#### [Brief]
Express part of the material below as a JSON list of strings, one string per line, skipping blank lines and leaving out the pictures. Begin at the line that has "Image resolution: width=1491" and stop after the line that has "pos(1442,408)".

#### [Input material]
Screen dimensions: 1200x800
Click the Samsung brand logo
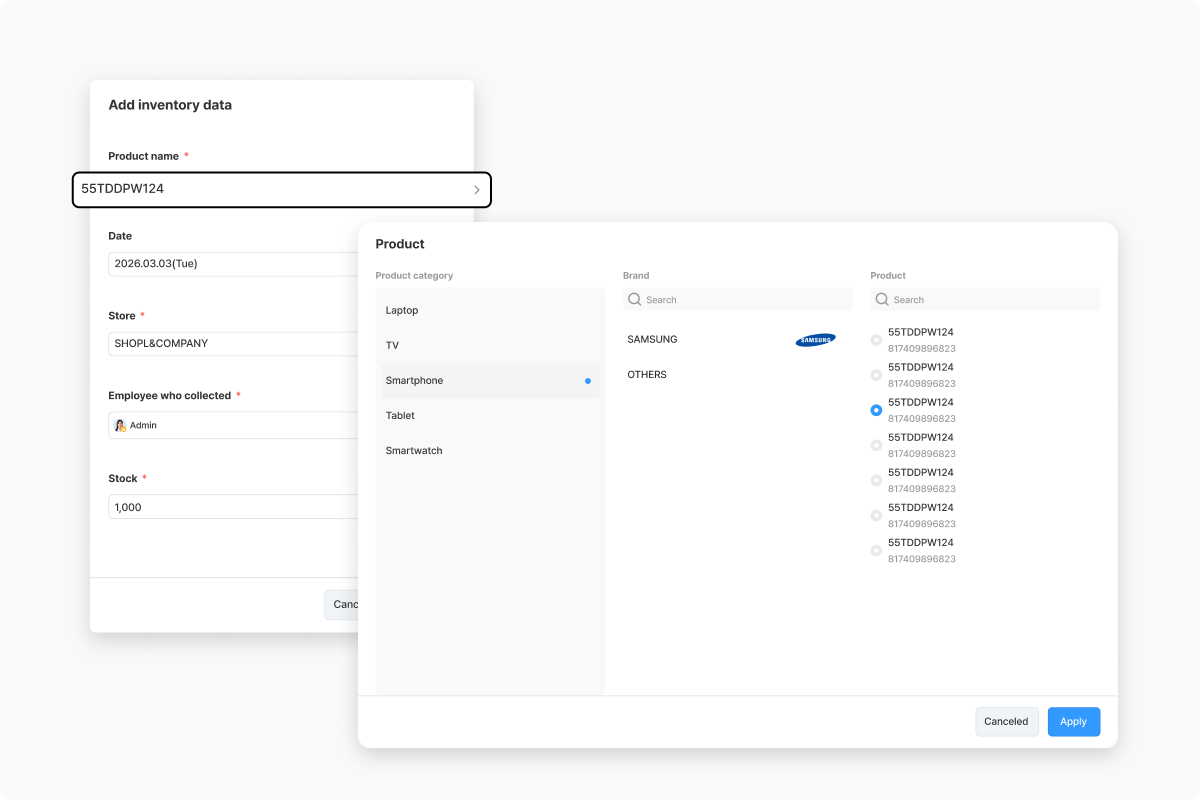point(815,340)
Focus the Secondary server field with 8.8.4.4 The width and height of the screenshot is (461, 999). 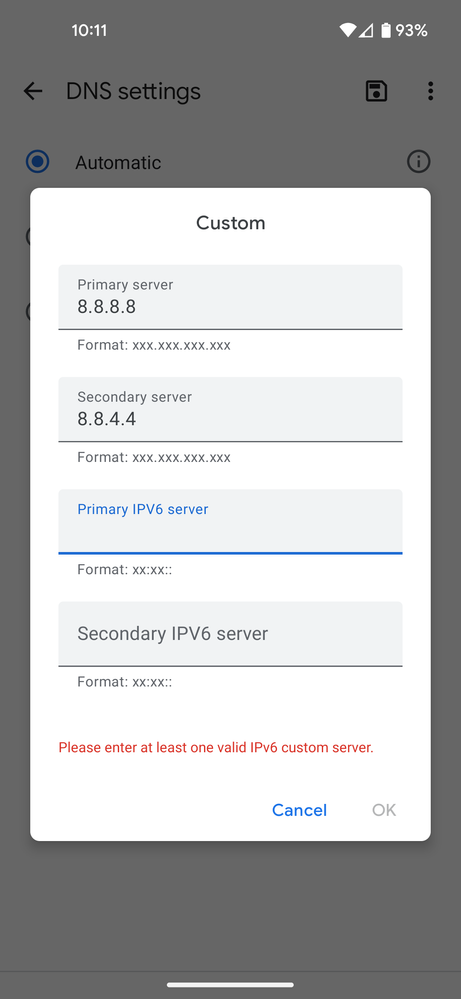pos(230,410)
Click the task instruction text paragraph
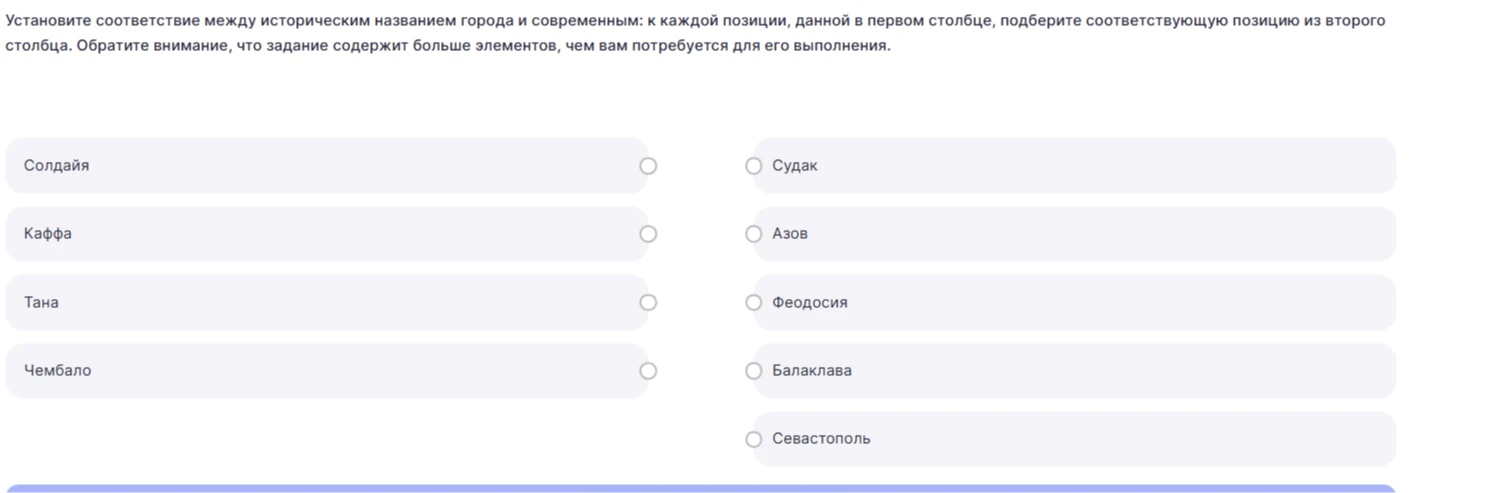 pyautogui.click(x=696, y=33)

==

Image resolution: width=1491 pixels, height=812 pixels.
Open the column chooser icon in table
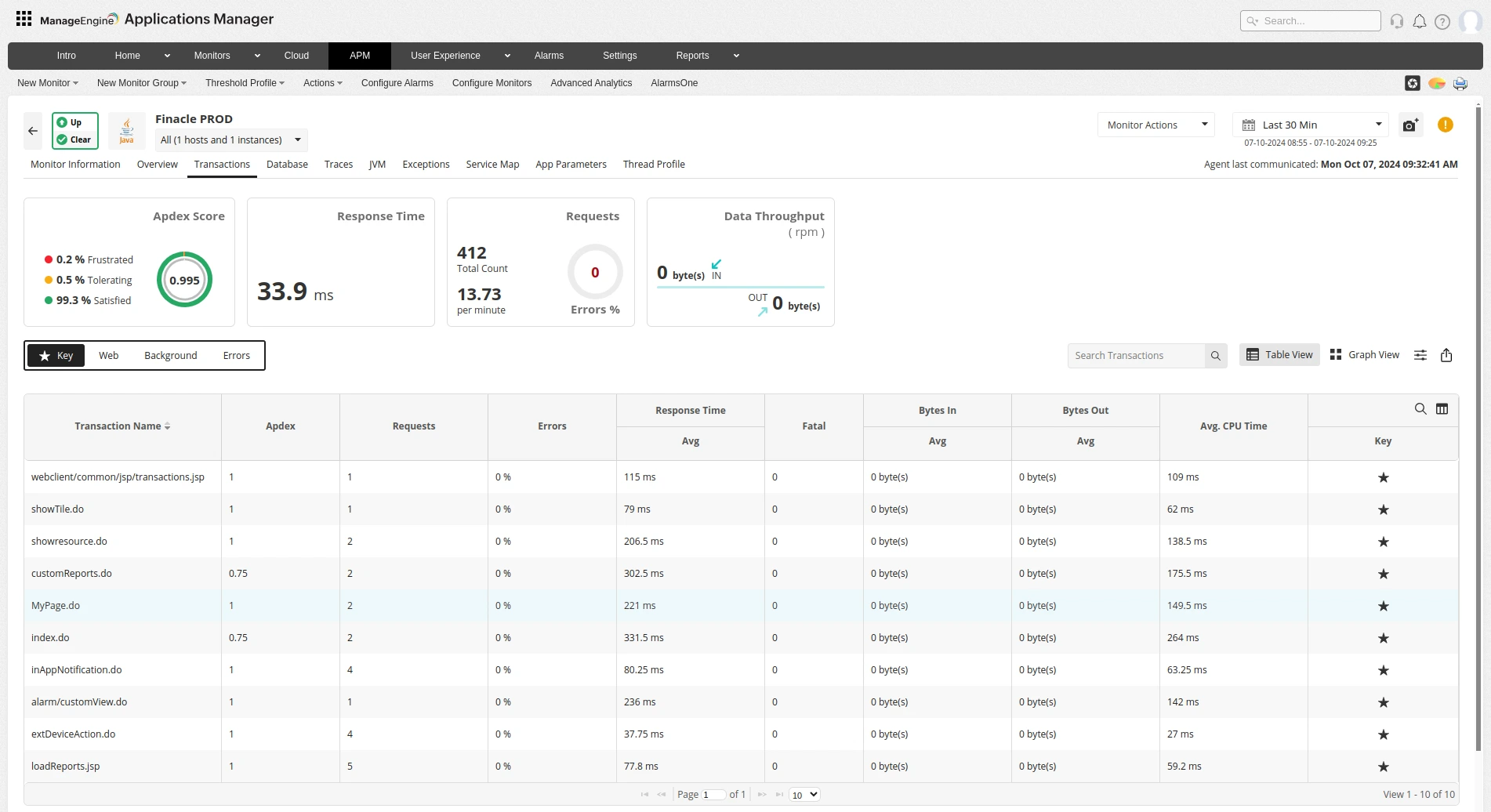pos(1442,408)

#### [Full output]
[
  "Image resolution: width=1491 pixels, height=812 pixels.",
  "Open the column chooser icon in table",
  "pos(1442,408)"
]